Sergilerin başarısı Avrupa’ya giden yolları açacak, 1975 yılında Paris’te ‘’Eski İstanbul Evleri ve Boğaziçi Yalıları’’ konulu fotoğraf sergisi açılacaktır. Bu sergiye Europa Nostra Başkanı Lord Duncan Sandys de katılır ve Perihan Balcı’ya çalışmalarını bir sivil toplum kuruluşu çatısı altında sürdürmesini önerir. “Eğer bir dernek kurarsanız sizi de aramıza alırız.” sözünü verir. Paris’te düzenlenen sergiyi İngiltere, İsviçre; Hollanda ve Almanya izleyecektir.
Perihan Balcı, Türkiye’ye döner dönmez tarihe mal olmuş kültür varlığı evlerimizin korunması amacıyla İstanbul’da bir dernek kurma çalışmalarına başlar. Prof. Doğan Kuban, Ord. Prof. Süheyl Ünver gibi kültür alanında ileri gelen bilim insanları, sanatçılar ve akademisyenlerinden oluşan Kurucular Kurulu ile 17 Mayıs 1976’da «Tarihi Evleri Koruma Derneği» kurulur.
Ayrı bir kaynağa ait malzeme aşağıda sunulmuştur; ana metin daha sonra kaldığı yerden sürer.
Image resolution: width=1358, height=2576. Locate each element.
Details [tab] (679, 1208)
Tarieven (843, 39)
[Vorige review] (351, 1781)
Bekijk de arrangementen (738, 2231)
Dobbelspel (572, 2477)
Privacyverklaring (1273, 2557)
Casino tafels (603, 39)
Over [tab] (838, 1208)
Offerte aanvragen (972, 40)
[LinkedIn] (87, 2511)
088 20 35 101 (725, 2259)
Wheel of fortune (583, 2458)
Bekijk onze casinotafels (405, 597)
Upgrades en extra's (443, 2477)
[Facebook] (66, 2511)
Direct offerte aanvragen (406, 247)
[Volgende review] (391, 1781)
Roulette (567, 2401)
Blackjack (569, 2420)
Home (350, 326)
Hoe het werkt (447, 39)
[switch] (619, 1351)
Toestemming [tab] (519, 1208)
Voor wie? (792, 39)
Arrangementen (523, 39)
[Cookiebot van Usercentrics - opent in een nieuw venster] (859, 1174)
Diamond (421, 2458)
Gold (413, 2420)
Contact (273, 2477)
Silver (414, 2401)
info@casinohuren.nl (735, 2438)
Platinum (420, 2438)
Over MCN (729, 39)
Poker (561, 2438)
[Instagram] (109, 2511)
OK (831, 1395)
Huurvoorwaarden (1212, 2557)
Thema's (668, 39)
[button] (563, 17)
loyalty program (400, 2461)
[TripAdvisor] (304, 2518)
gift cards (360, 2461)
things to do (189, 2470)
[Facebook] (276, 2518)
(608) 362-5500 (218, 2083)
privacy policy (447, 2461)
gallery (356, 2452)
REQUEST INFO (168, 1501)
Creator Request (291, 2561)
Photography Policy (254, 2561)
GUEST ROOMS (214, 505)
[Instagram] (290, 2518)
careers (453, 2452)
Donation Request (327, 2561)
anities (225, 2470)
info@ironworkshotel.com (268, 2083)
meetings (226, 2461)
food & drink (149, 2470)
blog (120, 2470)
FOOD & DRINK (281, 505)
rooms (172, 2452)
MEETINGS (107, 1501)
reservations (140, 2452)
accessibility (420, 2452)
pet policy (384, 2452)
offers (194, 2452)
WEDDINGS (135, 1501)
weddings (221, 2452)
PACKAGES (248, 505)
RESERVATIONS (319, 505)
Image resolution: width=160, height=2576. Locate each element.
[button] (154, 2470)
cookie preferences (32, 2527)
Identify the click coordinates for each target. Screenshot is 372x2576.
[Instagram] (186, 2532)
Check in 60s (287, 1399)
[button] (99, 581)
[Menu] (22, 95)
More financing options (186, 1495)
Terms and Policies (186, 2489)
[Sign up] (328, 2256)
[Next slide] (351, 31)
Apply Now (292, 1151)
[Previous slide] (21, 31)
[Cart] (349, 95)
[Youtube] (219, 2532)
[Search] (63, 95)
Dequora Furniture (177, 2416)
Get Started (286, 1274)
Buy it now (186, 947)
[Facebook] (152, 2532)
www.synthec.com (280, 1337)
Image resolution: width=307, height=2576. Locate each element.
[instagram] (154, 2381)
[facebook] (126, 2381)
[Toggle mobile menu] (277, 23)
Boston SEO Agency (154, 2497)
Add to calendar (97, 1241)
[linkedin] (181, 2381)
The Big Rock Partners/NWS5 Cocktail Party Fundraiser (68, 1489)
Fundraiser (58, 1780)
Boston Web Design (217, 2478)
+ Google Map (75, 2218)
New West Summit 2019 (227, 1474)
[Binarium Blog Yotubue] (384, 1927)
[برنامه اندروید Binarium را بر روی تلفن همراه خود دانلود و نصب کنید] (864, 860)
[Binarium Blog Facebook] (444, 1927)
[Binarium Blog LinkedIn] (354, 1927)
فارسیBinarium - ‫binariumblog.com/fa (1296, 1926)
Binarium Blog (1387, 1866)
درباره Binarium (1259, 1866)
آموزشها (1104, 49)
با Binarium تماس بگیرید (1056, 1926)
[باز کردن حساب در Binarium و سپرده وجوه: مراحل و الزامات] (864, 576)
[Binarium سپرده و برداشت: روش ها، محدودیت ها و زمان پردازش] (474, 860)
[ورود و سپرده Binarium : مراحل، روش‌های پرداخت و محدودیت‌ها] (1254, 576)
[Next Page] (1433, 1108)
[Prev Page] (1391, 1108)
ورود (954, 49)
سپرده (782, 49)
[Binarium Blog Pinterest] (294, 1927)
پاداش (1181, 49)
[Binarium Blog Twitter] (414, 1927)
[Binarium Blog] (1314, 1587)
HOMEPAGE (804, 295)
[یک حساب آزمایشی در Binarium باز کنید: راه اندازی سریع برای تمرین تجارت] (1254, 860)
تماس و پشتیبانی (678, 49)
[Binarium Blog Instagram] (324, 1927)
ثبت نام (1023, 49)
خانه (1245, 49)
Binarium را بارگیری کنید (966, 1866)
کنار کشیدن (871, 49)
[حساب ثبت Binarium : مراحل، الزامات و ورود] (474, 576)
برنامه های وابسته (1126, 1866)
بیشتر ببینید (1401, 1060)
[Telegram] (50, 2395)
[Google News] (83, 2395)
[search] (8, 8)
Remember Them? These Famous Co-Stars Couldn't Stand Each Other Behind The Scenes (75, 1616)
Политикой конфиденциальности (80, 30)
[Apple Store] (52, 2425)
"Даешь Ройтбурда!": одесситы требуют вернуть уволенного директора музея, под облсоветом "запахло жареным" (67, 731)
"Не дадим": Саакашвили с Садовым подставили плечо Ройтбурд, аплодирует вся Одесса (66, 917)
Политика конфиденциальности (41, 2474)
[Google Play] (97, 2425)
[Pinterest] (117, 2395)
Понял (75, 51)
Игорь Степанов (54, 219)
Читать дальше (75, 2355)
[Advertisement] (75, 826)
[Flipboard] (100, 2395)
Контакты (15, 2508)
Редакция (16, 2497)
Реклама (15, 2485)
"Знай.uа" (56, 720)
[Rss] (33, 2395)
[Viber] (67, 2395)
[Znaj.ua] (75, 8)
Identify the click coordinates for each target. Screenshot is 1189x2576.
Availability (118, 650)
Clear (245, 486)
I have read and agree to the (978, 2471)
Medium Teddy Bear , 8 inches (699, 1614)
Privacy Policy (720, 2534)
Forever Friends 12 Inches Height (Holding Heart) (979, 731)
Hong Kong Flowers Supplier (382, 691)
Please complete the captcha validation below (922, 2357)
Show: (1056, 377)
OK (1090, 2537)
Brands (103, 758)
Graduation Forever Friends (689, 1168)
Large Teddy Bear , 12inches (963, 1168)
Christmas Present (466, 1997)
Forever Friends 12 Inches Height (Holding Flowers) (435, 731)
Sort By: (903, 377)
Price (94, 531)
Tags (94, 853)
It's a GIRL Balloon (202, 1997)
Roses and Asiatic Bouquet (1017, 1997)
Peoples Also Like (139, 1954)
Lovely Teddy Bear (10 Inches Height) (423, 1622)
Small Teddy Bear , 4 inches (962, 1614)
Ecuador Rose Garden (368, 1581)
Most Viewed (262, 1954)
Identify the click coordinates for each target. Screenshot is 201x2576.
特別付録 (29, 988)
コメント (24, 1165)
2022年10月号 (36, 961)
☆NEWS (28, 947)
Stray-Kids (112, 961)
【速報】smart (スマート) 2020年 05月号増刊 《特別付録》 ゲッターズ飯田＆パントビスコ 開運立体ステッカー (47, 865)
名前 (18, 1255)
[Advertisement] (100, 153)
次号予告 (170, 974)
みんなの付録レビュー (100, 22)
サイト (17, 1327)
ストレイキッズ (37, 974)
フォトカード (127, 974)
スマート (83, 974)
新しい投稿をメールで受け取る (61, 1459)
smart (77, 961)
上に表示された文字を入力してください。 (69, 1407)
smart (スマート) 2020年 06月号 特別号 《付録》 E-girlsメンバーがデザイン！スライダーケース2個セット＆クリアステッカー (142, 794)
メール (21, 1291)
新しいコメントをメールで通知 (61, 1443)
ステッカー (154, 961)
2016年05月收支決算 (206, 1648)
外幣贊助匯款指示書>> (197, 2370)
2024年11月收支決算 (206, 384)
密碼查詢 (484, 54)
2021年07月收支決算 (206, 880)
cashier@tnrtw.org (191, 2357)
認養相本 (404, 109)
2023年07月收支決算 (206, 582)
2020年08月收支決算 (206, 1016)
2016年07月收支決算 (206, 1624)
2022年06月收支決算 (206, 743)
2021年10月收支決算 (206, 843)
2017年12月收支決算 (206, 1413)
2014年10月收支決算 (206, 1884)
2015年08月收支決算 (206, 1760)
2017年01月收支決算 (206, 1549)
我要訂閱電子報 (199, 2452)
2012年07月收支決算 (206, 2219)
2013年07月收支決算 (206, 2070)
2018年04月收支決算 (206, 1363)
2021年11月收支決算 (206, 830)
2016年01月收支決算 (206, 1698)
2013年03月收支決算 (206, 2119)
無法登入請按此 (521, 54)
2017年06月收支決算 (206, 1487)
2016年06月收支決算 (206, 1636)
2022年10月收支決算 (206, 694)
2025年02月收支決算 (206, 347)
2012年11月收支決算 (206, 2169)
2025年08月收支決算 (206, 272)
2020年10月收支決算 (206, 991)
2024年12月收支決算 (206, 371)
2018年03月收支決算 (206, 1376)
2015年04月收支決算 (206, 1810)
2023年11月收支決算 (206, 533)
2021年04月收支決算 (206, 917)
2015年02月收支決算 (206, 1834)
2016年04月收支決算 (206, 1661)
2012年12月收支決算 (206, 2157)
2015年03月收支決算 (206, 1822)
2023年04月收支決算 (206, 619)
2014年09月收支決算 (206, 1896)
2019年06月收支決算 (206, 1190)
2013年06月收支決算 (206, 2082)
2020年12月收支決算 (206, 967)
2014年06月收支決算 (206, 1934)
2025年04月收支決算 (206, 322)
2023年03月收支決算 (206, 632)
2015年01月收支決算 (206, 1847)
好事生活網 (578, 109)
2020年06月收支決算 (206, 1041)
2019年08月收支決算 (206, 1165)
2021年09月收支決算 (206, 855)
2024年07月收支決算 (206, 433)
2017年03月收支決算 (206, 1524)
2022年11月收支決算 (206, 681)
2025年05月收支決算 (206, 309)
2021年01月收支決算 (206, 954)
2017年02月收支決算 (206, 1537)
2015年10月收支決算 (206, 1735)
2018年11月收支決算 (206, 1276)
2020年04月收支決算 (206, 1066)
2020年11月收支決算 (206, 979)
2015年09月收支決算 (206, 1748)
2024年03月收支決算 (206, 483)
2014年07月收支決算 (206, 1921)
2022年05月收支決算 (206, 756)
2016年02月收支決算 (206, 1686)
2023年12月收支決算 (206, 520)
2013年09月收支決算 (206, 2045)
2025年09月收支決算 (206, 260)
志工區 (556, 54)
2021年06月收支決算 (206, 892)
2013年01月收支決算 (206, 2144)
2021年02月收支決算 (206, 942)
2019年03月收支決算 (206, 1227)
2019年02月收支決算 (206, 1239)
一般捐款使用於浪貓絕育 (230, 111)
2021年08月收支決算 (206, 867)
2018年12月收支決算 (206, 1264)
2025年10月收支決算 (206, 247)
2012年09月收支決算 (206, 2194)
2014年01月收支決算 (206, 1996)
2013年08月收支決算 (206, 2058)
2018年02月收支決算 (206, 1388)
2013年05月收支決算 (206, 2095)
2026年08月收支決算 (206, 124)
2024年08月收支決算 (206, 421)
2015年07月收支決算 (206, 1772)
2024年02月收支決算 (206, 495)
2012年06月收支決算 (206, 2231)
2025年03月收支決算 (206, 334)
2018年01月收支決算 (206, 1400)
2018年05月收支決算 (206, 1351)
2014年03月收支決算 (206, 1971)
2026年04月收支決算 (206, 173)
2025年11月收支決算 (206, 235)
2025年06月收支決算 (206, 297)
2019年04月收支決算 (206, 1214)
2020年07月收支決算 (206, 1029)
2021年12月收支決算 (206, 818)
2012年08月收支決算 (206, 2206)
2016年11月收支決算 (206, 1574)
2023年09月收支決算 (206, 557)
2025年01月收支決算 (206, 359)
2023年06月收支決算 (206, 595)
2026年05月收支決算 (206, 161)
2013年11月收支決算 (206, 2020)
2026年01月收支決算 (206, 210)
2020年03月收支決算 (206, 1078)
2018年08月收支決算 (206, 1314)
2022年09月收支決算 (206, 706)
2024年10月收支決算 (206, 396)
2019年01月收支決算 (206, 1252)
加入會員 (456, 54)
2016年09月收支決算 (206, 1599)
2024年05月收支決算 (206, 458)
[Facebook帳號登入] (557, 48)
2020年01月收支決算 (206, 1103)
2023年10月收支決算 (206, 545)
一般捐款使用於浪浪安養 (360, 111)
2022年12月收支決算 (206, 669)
Dernek, 5 Eylül 1978’de Avrupa Doğa ve Kültür Varlıkları Koruma Birliği Uluslararası Federasyonu ‘’Europa Nostra’’ ya üye olarak kabul edilir. Ertesi yıl, Bakanlar Kurulu’nun 7/18716 sayılı kararıyla ‘’Kamu Yararına Dernek’’ ilan edilir ve başına ‘’Türkiye’’ ibaresi ilave edilerek ‘’TÜRKİYE TARİHİ EVLERİ KORUMA DERNEĞİ’’ adını alır.
Dernek çatısı altında, geleneksel evlerimizin tanıtılıp korunması için sergiler, konferanslar, Tarihi Türk Evleri Haftaları düzenler ve toplumun hemen her kesiminden destek alır. Sıra Türk müze geleneğine en kalıcı armağanı kazandırmaya gelmiştir.
1983 yılında Kültür Bakanlığı’na bağlı İstanbul Rölöve ve Anıtlar Müdürü sn. Hüsrev Tayla ile birlikte büyük bestekârımız Hamamizade İsmail Dede Efendi’nin 28 yıl yaşadığı evini bulan Perihan Balcı binanın ayağa kaldırılmasına dernek olarak talip olur. Yıkıntı halindeki ev 7 Ağustos 1984 tarihinde restore edilmek kaydıyla 33 yıllığına derneğe tahsis edilir.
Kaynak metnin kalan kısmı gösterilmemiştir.